CD database
August 14, 2005 7:04 PM   Subscribe

I need to create a phone number directory on CD. I could just create an alphabetical directory with anchors in html, but I would love have a search function with dynamic pages. Is there a straightforward way to do this on CD?
posted by spartacusroosevelt to Technology (3 answers total)
 
tiddlywiki might work for you.
I dont think there's any easy way to import your data other than manually copying and pasting each entry though. it has incremental search and supports regexp search. all contained neatly in a single file.
posted by juv3nal at 7:25 PM on August 14, 2005


I think you'll have the best results if you implement a straightforward search engine in a well deployed cross platform client-side technology, and as such I think your choices are JavaScript, Flash, or Java. For a similar problem, freeform searching of the content in html pages on a CD, I chose JavaScript.
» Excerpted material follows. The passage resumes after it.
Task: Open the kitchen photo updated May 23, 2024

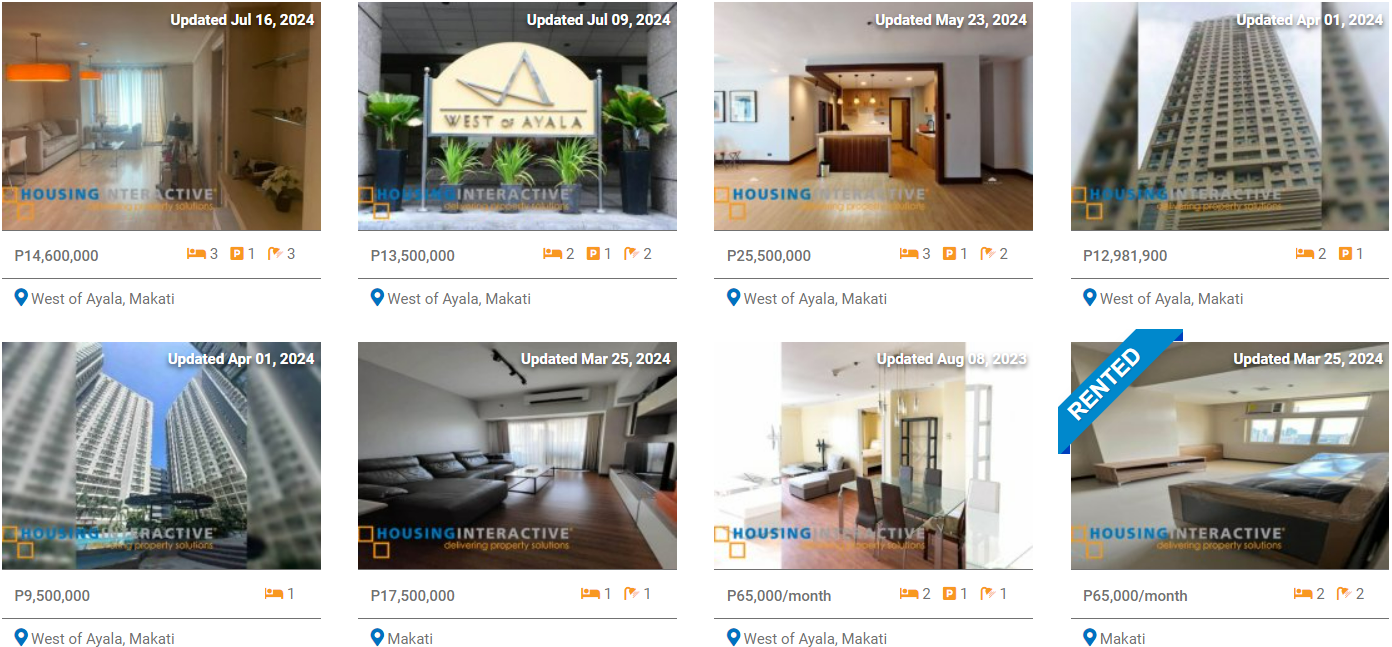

My solution worked as follows. I implemented the Porter stemming algorithm in Perl and JavaScript. Using a Perl script, I parsed the HTML to extract the relevant content, stemmed this content, built a master index, and then converted the index into a JavaScript data structure formatted for inclusion by a script tag. Implementing the search on the CD basically just called some JavaScript to parse the query, stem the search terms, and then present a search results page. The search results page used the stemmed search terms and the index built by the perl script to dynamically build the appropriate HTML search results. In my case I found that the index was sufficiently large that for decent performance it had to be broken into multiple pieces and thus necessitated some JavaScript that wrote other JavaScript that only loaded those pieces necessary.
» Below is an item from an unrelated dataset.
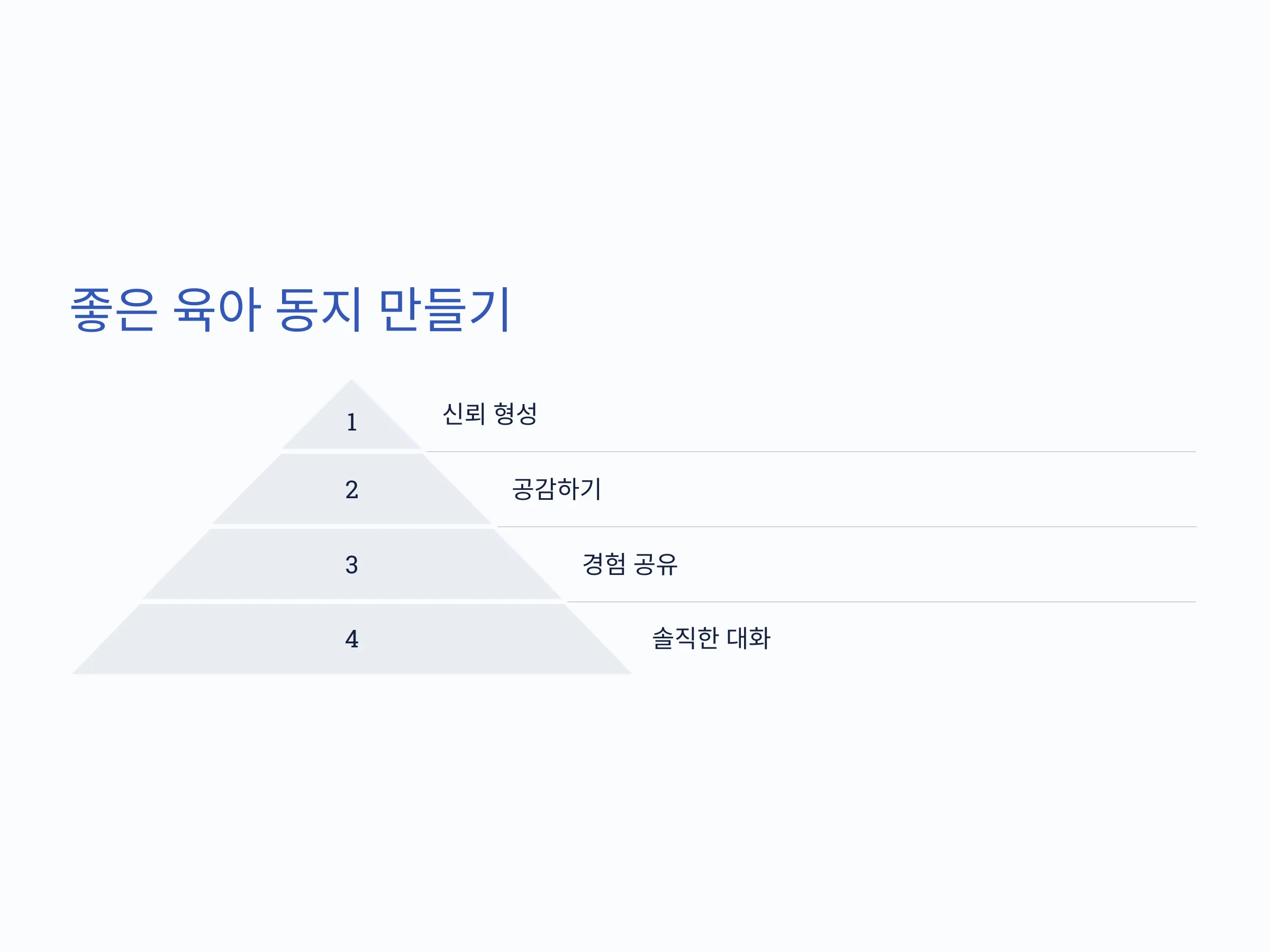This screenshot has width=1270, height=952.
Task: Select the word 좋은 in the title
Action: point(113,309)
You could apply my methodology to your problem, but since you're searching names and not English, you'd have to replace the Porter stemming algorithm with something appropriate for searching names. Perhaps soundex or even a simple "containing" match method?
posted by RichardP at 7:51 PM on August 14, 2005


It seems that it might be possible in XML and XSLT. My way of thinking would be this:

1) Put all of the data in one bog-ole XML files with the appropriate markup.

2) create a stylesheet to display the data in a readable fashion.

3) The search part: This is harder, I think. One could take input from the user and pass it to the stylesheet as a conditional for what is displayed. This involves forcing the XSLT to act as pseudo-SQL, which is *always* a pain. It can be done.

Advantages of this technology: Lightweight and cross-platform. Plus, the data can be converted into whatever form you might want in the future. This is what XML is for.

Disadvantages: It relies on making XML act like an RDB, which is forcing the technology into an unhappy place. Plus, more sophisticated searching will be more difficult.